Directions
1 – Summarize the post on PDF parsing in two sentences.
2 – Reproduce word for word the part of the post on PDF parsing that begins at the words "Background: PDF Parse" and ends after "N = NROW(filepath_vector)".

Background: PDF Parse My program looks for data in scanned PDF documents. I've created a CSV with rows representing various parameters to be searched for in a PDF, and columns for the different flavors of document that might contain those parameters. There are different identifiers for each parameter depending on the type of document. The column headers use dot separation to uniquely identify the document by type, subtype... , like so: type.subtype.s_subtype.s_s_subtype
.
t.s.s2.s3 t.s.s2.s3 t.s.s2.s3 t.s.s2.s3 ...
p1 str1 str2
p2 str3 str4
p3 str5 str6
p4 str7
...
I'm reading in PDF files, and based on the filepaths they can be uniquely categorized into one of these types. I can apply various logical conditions to a substring of a given filepath, and based on that I'd like to output an NxM
Boolean matrix, where N = NROW(filepath_vector)

Provided data
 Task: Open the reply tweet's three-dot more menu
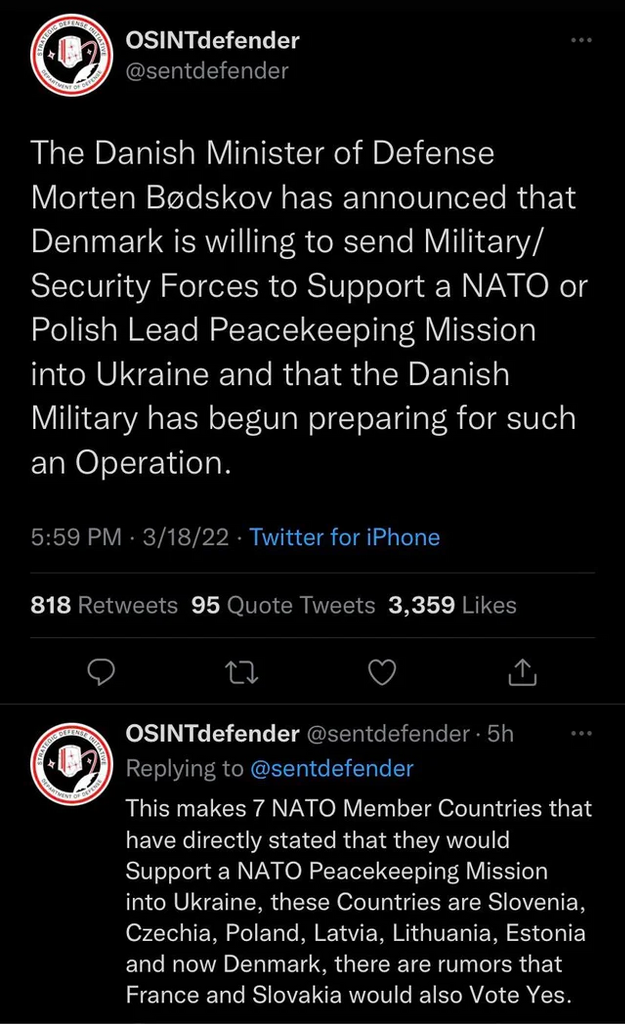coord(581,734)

---

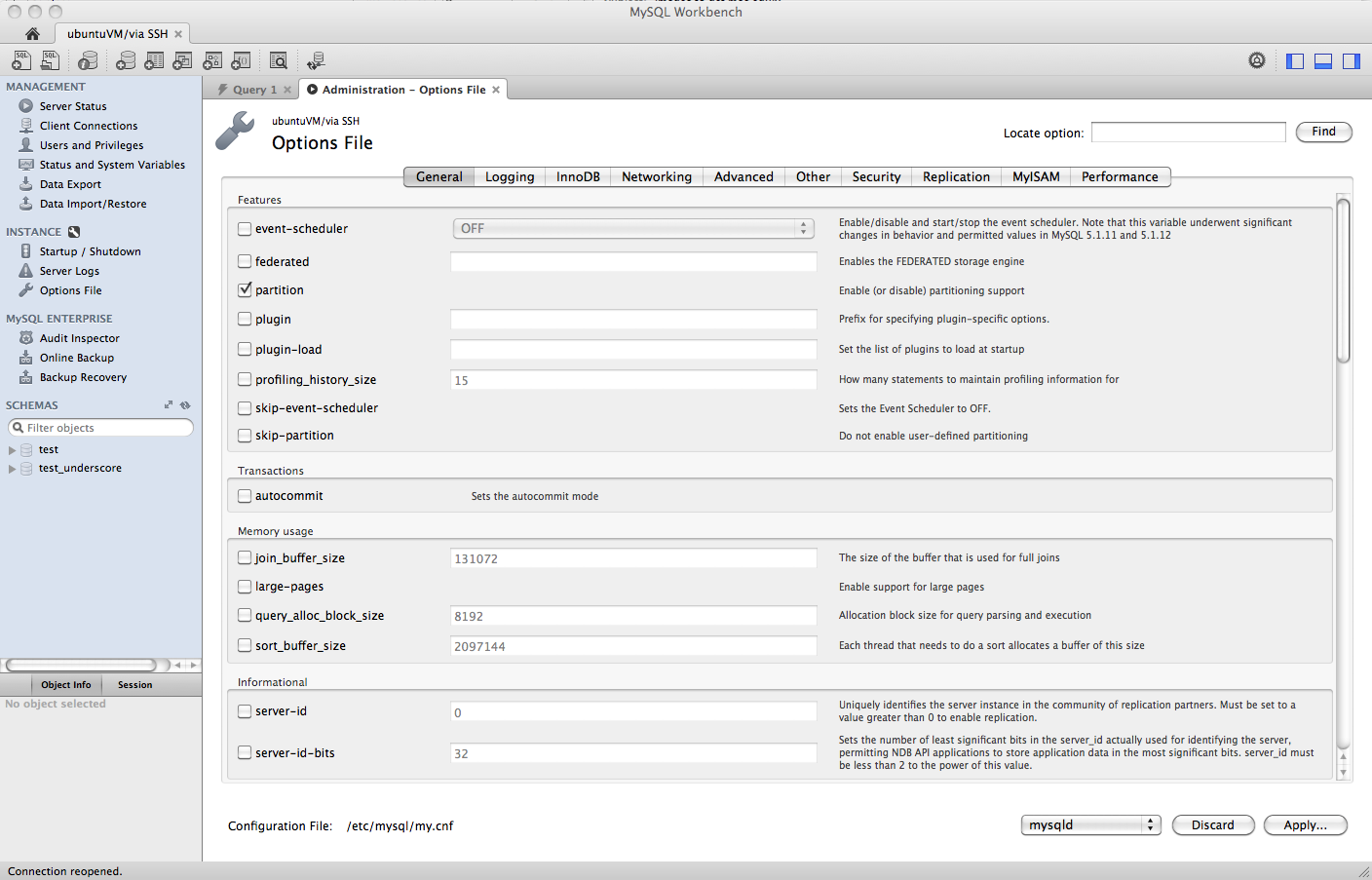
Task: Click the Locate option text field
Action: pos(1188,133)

Written answers
1 – A program searches scanned PDF documents for data using a CSV whose rows are the parameters to look for and whose columns are the kinds of document that may contain them, each column header naming a document by type and subtypes separated by dots. Since each PDF's filepath places it in exactly one of these types through logical conditions on a substring, the aim is to output an NxM Boolean matrix in which N is the number of filepaths.

2 –
Background: PDF Parse My program looks for data in scanned PDF documents. I've created a CSV with rows representing various parameters to be searched for in a PDF, and columns for the different flavors of document that might contain those parameters. There are different identifiers for each parameter depending on the type of document. The column headers use dot separation to uniquely identify the document by type, subtype... , like so: type.subtype.s_subtype.s_s_subtype
.
t.s.s2.s3 t.s.s2.s3 t.s.s2.s3 t.s.s2.s3 ...
p1 str1 str2
p2 str3 str4
p3 str5 str6
p4 str7
...
I'm reading in PDF files, and based on the filepaths they can be uniquely categorized into one of these types. I can apply various logical conditions to a substring of a given filepath, and based on that I'd like to output an NxM
Boolean matrix, where N = NROW(filepath_vector)